A necessidade de garantir a recolha de toda a informação relevante sobre o «ciclo de vida» dos resíduos era já obrigatória no âmbito do Decreto-Lei n.º 239/97, de 9 de Setembro, no entanto, em resultado da ineficácia do sistema e da evolução dos meios tecnológicos, impõe-se o recurso a mecanismos de registo de informação mais evoluídos. Neste contexto, foi assumida como prioritária a reestruturação do Sistema de Gestão de Informação sobre Resíduos (SGIR), tendo sido posto em execução um conjunto de mecanismos que procuram optimizar os recursos afectos ao processamento da informação estatística neste sector. É neste enquadramento que surge, com o novo regime ora aprovado, o Sistema Integrado de Registo Electrónico de Resíduos (SIRER), ao qual estão sujeitos os produtores de resíduos, os operadores de gestão de resíduos, as entidades responsáveis pelos sistemas de gestão de resíduos, os operadores que actuem no mercado de resíduos, e os operadores, bem como as operações de gestão de resíduos hospitalares, de acordo com o definido no presente diploma. No domínio da gestão da informação em matéria de resíduos, é inovação deste diploma a criação da Comissão de Acompanhamento de Gestão dos Resíduos (CAGER). A par disto, prevê-se ainda que o desempenho ambiental das actividades desenvolvidas nos centros integrados de recuperação, valorização e eliminação de resíduos sólidos perigosos (CIRVER) e nas instalações de incineração e co-incineração seja objecto de acompanhamento público através da criação de uma comissão local de acompanhamento, matéria de especial sensibilidade para o grande público.
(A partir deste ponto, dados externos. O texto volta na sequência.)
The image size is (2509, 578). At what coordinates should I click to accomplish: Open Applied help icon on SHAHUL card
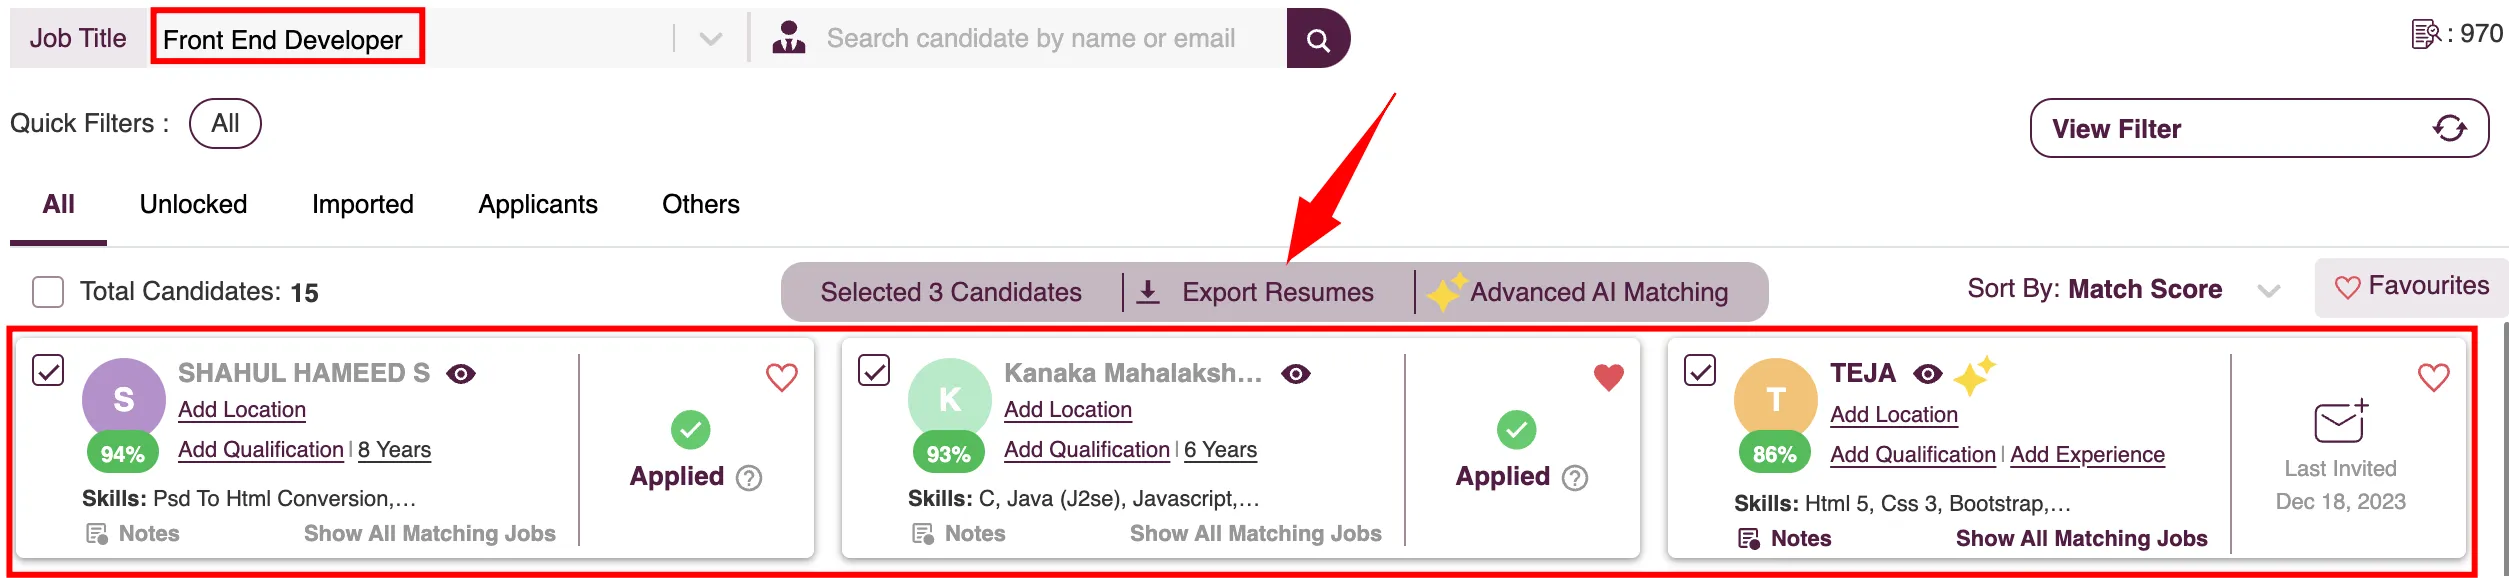coord(749,478)
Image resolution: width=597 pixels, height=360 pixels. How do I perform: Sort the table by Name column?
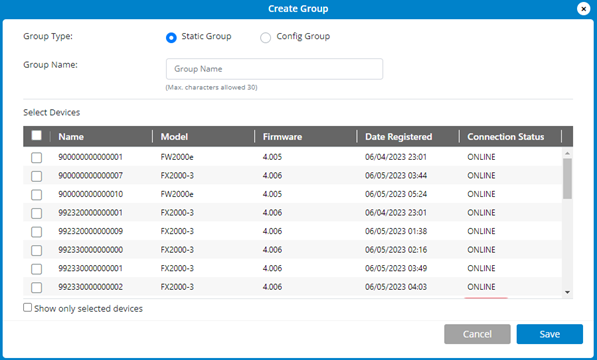[x=71, y=137]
Com a entrada em vigor do presente diploma procede-se igualmente à regulamentação do licenciamento das operações de gestão de resíduos.

Por fim, destaque para o novo regime económico e financeiro da gestão dos resíduos, e que constitui uma componente essencial do presente decreto-lei. O primeiro propósito do regime ora aprovado nesta matéria reside, em simplificar, condensar e racionalizar as diferentes taxas em vigor, tornando o seu conhecimento e aplicação mais fáceis por parte da Administração e dos particulares, estando o segundo propósito virado para a instituição de novos instrumentos tributários que sirvam à orientação do comportamento de operadores económicos e consumidores finais, no sentido da redução da produção de resíduos e do seu tratamento mais eficiente.

Na medida em que há necessidade de proporcionar um enquadramento jurídico seguro ao mercado de resíduos e estabelecer os mecanismos institucionais que possam facilitar o encontro da oferta com a procura, o presente diploma consagra o princípio da liberdade de comércio dos resíduos, condicionando embora essa liberdade, como é indispensável, às regras que visam acautelar a protecção do ambiente e da saúde pública.

O presente diploma vem alterar o Decreto-Lei n.º 194/2000, de 21 de Agosto, e revogar, entre outros, o Decreto-Lei n.º 239/97, de 9 de Setembro, o Decreto-Lei n.º 268/98, de 28 de Agosto, a Portaria n.º 961/98, de 10 de Novembro, e as Portarias n.ºs 611/2005, 612/2005 e 613/2005, de 27 de Julho.